A mysterious job posting was found on the MSN Search jobs page for a Hand Crafted results position. The description read in part:
“You will receive a user query, use all the available search engines to quickly scour the web for results, pick the top 10 results for this query, and send it on to the user. Successful handcrafters can typically find top 10 results for a real-time user’s query in less than 3.8 seconds… If you are an expert at using at least 3 different search engines, well versed with American English/colloquial usage, and can type at > 149 words/minute as measured by the Simia-Lico method – come join us and delight users real-time!”
Unfortunately, MSN was kidding. See, they do have a sense of humor. You’d have to in order to work for MSN. Joke! (Sort of.)
I’m not sure what the biggest tip-off was: that applicants had to type at least 149 (!!) words per minute, they had to be familiar with “the Simia-Lico method” (which doesn’t actually exist) or that “hand-crafters” would have 3.8 seconds to scour multiple search engines and deliver results (both because it’s impossible and users would never wait that long). Any way you read it, it made no sense.
Despite it seeming completely unfeasible, the posting was very clearly linked off the real MSN page which made it seem legitimate. Or at least legitimate enough that Danny Sullivan wrote a long commentary about MSN and the impact of hand crafted results.
The best was Phil Lenssen who said he could “almost see” the meeting at Microsoft that must have taken place to create such a position.
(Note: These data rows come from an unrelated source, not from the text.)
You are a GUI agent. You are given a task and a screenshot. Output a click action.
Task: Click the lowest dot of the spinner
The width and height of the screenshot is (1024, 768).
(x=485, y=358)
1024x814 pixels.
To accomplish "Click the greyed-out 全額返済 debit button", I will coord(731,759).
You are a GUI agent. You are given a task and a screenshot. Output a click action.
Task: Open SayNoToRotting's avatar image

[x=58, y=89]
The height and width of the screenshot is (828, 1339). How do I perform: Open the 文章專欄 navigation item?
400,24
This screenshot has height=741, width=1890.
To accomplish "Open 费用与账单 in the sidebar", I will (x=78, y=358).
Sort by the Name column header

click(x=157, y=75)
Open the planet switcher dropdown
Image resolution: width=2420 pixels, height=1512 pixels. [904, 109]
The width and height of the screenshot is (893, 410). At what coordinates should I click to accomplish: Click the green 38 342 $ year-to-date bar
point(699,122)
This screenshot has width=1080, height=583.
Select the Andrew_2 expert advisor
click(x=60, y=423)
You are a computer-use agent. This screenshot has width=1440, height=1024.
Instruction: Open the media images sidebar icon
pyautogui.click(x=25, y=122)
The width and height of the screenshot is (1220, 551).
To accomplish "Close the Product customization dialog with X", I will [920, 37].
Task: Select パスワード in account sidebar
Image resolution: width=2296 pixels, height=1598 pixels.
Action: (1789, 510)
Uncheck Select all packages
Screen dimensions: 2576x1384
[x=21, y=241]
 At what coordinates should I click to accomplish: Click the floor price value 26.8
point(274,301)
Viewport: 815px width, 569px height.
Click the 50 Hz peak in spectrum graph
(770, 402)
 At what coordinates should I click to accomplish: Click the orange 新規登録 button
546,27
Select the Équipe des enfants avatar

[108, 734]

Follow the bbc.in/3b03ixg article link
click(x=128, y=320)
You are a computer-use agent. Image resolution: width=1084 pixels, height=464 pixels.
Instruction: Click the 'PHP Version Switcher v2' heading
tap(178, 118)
It involves a man admitting MSN “sucks” and the only way to improve it was to steal results from real search engines, like Google and Yahoo. Comedy, and yet, so true.
Well played, MSN. Well played.
If MSN is accepting comments: Personally, I wouldn’t mind some hand-crafted search results, as long as they were relevant and unbiased. Who cares if you’d have to wait an entire 3.8 seconds? I could deal with that. Otherwise, stop toying with us.